Stored records:
========================================================================

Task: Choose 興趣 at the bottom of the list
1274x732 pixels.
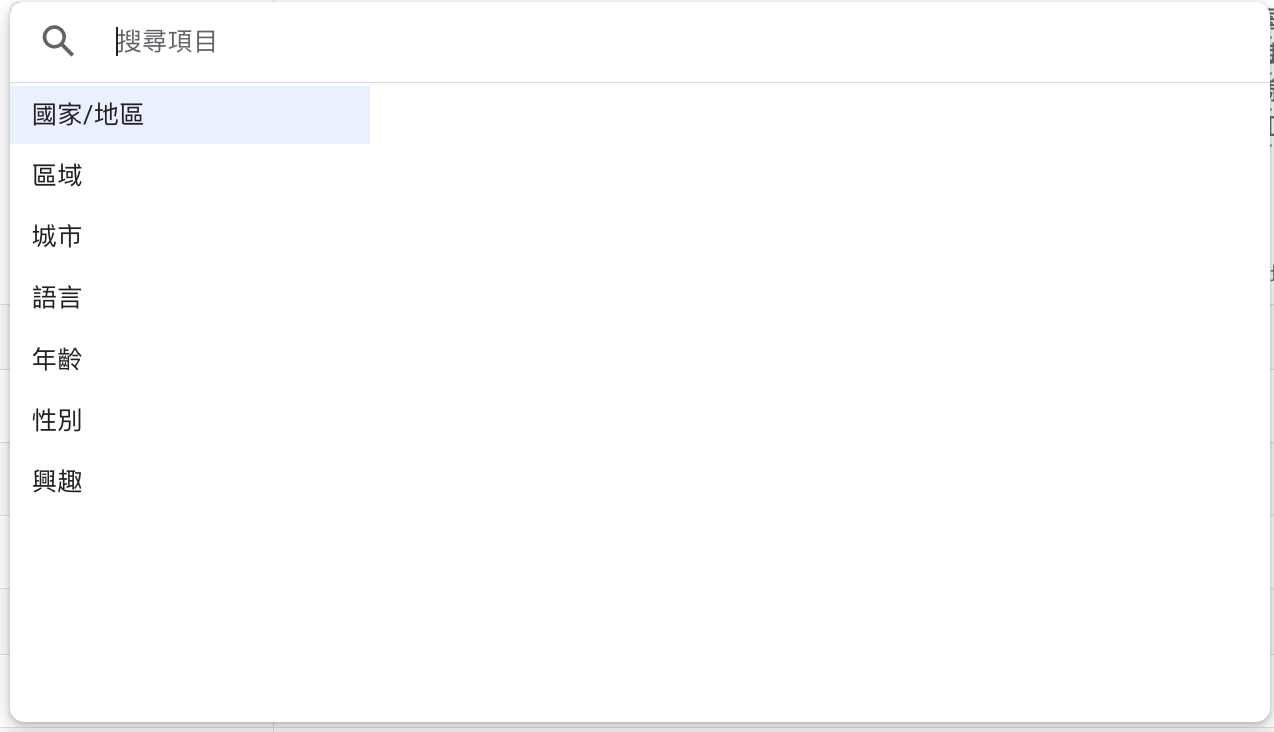Action: click(58, 481)
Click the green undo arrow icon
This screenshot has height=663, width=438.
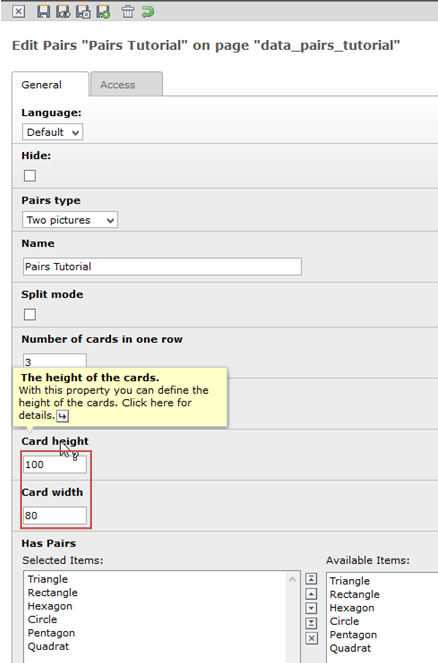148,11
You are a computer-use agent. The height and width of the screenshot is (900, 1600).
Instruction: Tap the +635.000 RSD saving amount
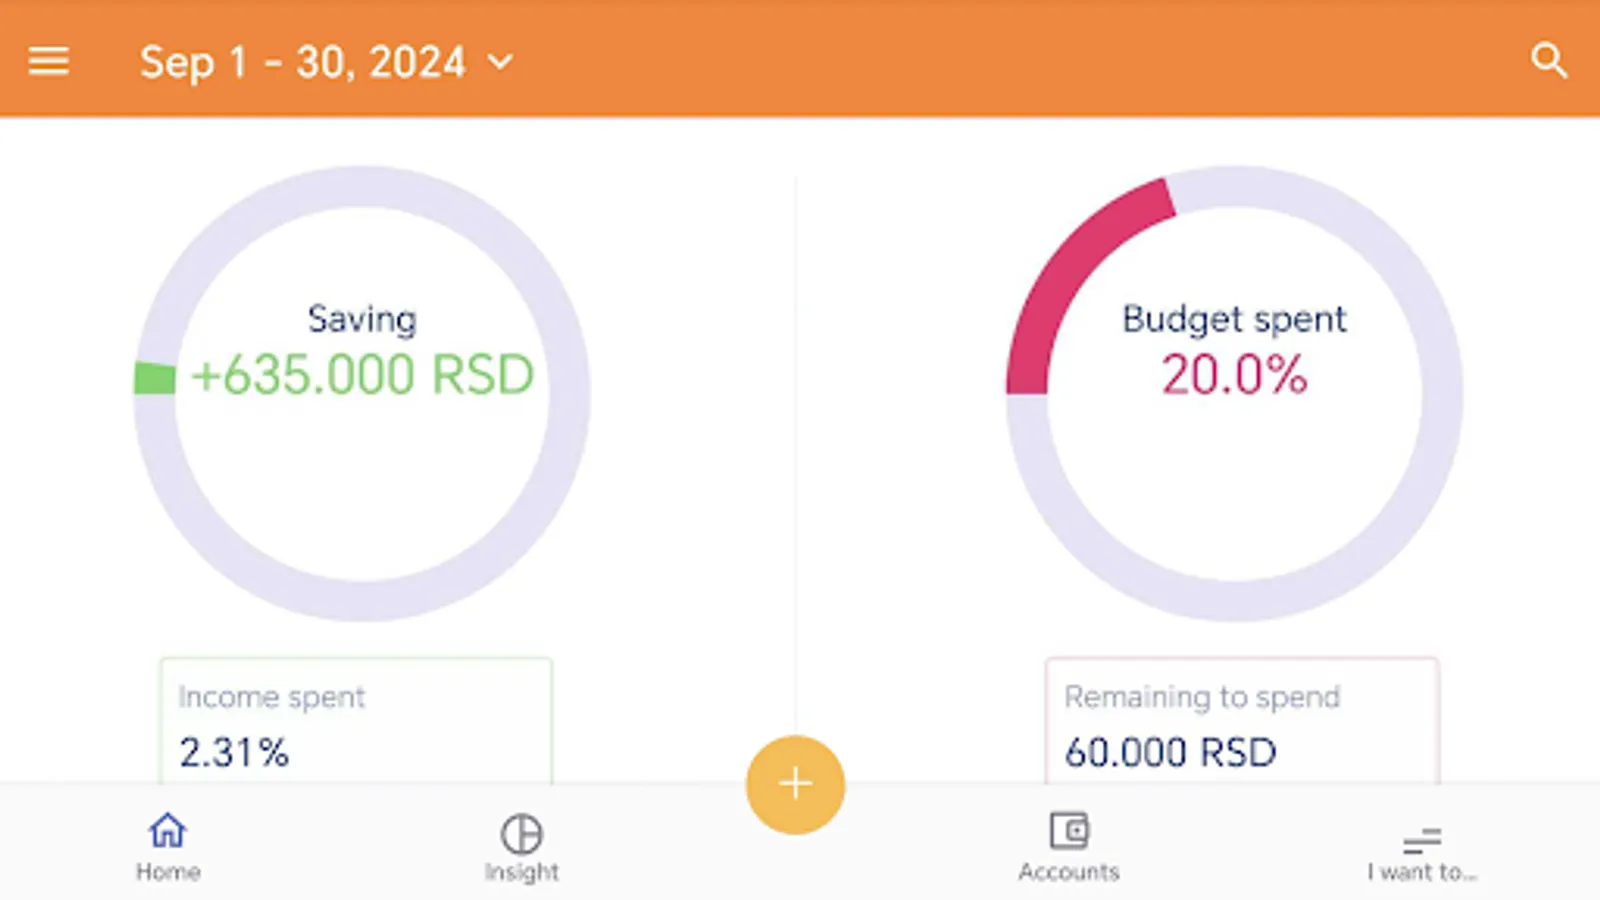362,375
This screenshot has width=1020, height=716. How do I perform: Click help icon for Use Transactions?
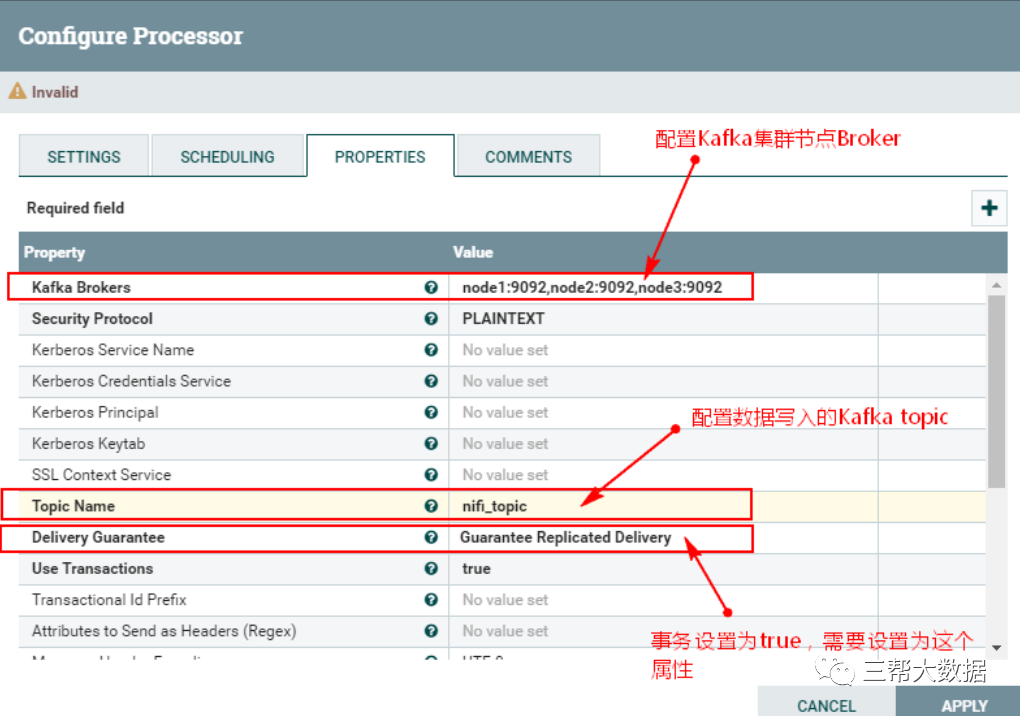coord(431,568)
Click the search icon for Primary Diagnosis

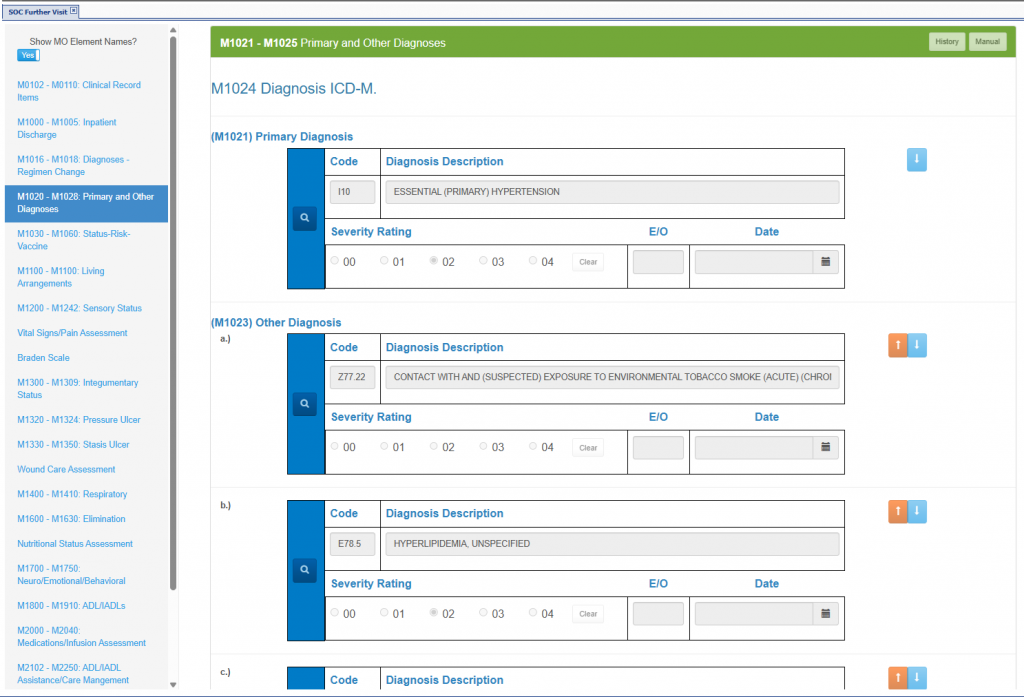pyautogui.click(x=305, y=218)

========================================================================

__Your objective__
Skip the images and set down the rest of the data unchanged.

__Task result__
Task: Choose 興趣 at the bottom of the list
1274x732 pixels.
Action: click(58, 481)
Click the green undo arrow icon
This screenshot has height=663, width=438.
148,11
You are a computer-use agent. The height and width of the screenshot is (900, 1600).
Instruction: Tap the +635.000 RSD saving amount
362,375
This screenshot has width=1020, height=716. How do I perform: Click help icon for Use Transactions?
coord(431,568)
Click the search icon for Primary Diagnosis

pyautogui.click(x=305, y=218)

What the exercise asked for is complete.